Monsieur le Président, si ce n’était pas une question de vie ou de mort, de chômage ou de travail, de faillite ou d’opulence je vous aurais évité ces quelques lignes (au cas où vous les liriez) vous qui avez le pouvoir de changer bien de choses avec une simple signature, celle du garant de la sécurité des tunisiens.
Je suis un modeste producteur de masques barrières anti-covid. Avant la survenue de cette pandémie, le secteur textile agonisait rapidement et sûrement sous le poids des importations de toutes sortes qu’elles soient sauvages ou mi-féroces.
Quand la Covid a fait son apparition et qu’on a fermé nos frontières, quand les importations se sont tues et sans qu’on fasse appel à nous, nous les fauchés, on a accouru à nos hôpitaux pour les secourir : On est allé sur le net pour voir comment on fait ces masques qui protégeraient notre armée blanche de la mort. On avait trouvé, on les a faits et distribués gratuitement sur les hôpitaux. On n’a jamais été remerciés et ce n’est pas ce qu’on cherchait.
Par contre, nos ministres de l’Industrie et de la Santé se sont mis à deux avec toute l’armée de cadres dont ils disposaient, pour nous imposer le masque le plus difficile à faire sur cette planète. Si on voulait continuer notre activité de fabricants de bavettes, qui devenait lucrative et donc salvatrice de nos entreprises qui coulaient, il fallait qu’on fasse ce masque-là, qu’on paie 1200dt et qu’on attende plusieurs semaines que le CETTEX atteste que notre produit est valable.

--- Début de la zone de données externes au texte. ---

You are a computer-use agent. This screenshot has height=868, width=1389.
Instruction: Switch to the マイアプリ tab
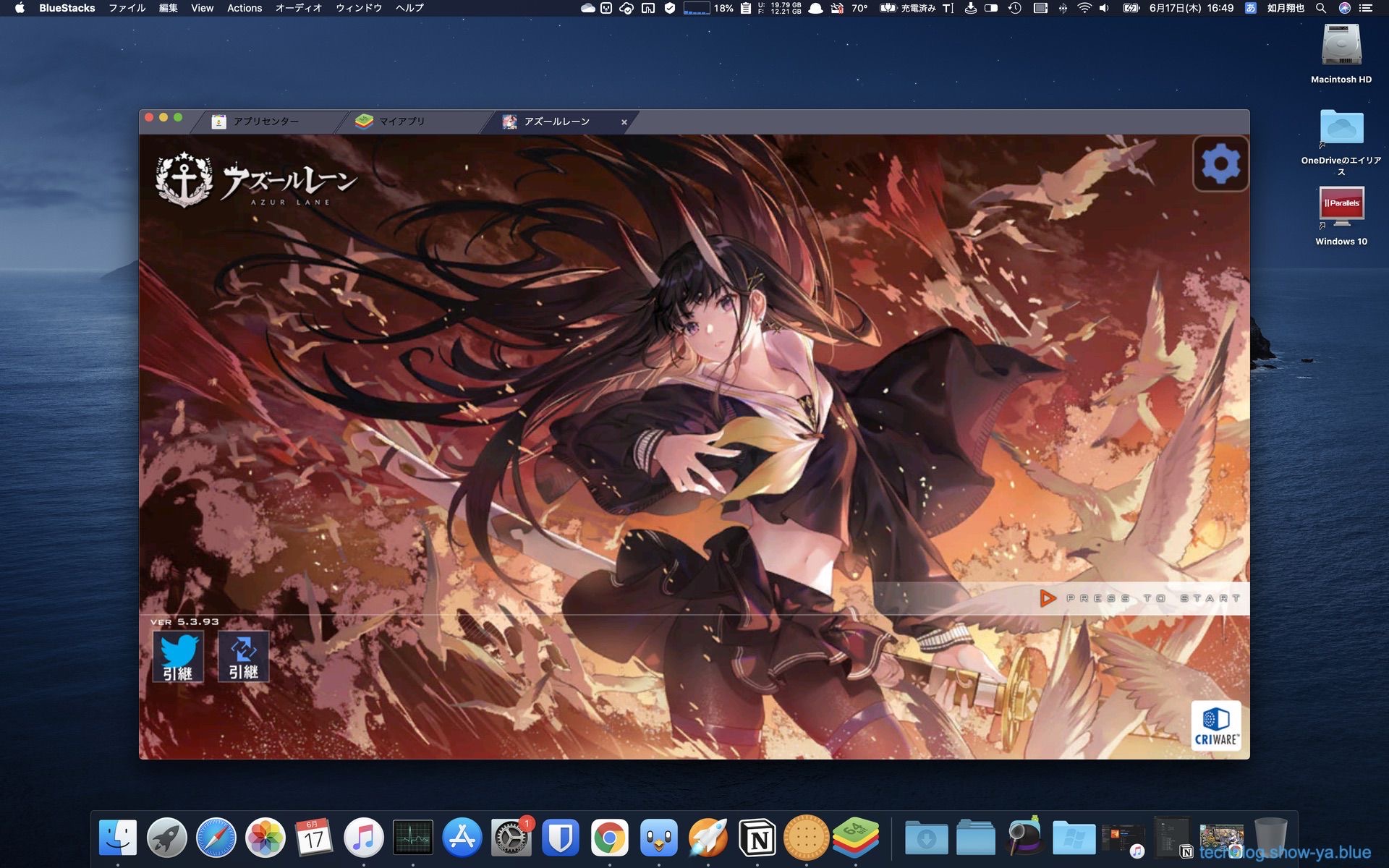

Pendant ce temps, le hasard qui est toujours du côté du lobby des importateurs (compradors), a fait qu’on avait retrouvé sur les rayons des pharmacies une douzaine de millions de masques chinois jetables.
Une fois l’attestation du CETTEX en poche, on n’en avait que faire : le marché était déjà saturé. Et de producteurs fauchés qu’on était, on devenait encore plus fauchés avec un stock d’invendus aussi énorme que les dettes qu’on a accumulées pour le réaliser.
Une fois les douze millions de masques importés se sont écoulés (priorité à l’import puis viennent les miettes aux producteurs locaux) et trois mois après, on commençait à écouler notre stock. Les appels des clients n’arrêtaient pas et on recommençait à faire un stock.
Les ouvriers qu’on avait remerciés reviennent à leurs postes de travail et on scotche même sur les murs des épiciers ce très bel écriteau « Cherchons couturières, bonne rémunération ! » Puis, un jour, le téléphone arrête de sonner alors que le stock de bavettes, lui, avait continué de croître. On appelle nos clients les pharmaciens. Ci-dessous le dialogue :
-Producteur de Bavette : Qu’est-ce qui se passe, pourquoi vous ne commandez plus ?
-Pharmacien : On vend des bavettes importées, c’est moins cher et c’est ce que le client demande.
– P.B : Est-ce qu’elles sont aussi économiques que les nôtres qui se vendant à 1d850 mais qui sont aussi lavables plus de 20 fois et durent donc des semaines, ou est-ce qu’elles doivent être jetées après quatre heures d’utilisation ?
-PH : Non, elles sont jetables, elles se vendent entre 500 et 1200 millimes et devraient être utilisées quatre heures uniquement. Mais le tunisien les garde pour toujours afin de les porter dans les endroits où leur port est obligatoire.
-P.B : Mais c’est très dangereux. Après quatre heures, ces masques deviennent eux-mêmes porteurs potentiels de virus et peuvent donc aggraver l’épidémie au lieu de l’endiguer.
-PH : Oui, effectivement, mais qu’est-ce que tu veux, on ne peut rien y faire !»
Fin du dialogue.
Qui peut donc y faire quelque chose ? Assurer d’abord la sécurité sanitaire des tunisiens et tout un secteur générateur d’emplois ?
C’est certainement dans les cordes d’un Président de la République : juste publier un décret où l’on donne la priorité à la vente des bavettes lavables tunisiennes et garde les jetables au personnel médical ou comme réserve au cas où le marché connaitrait un manque en masques locaux.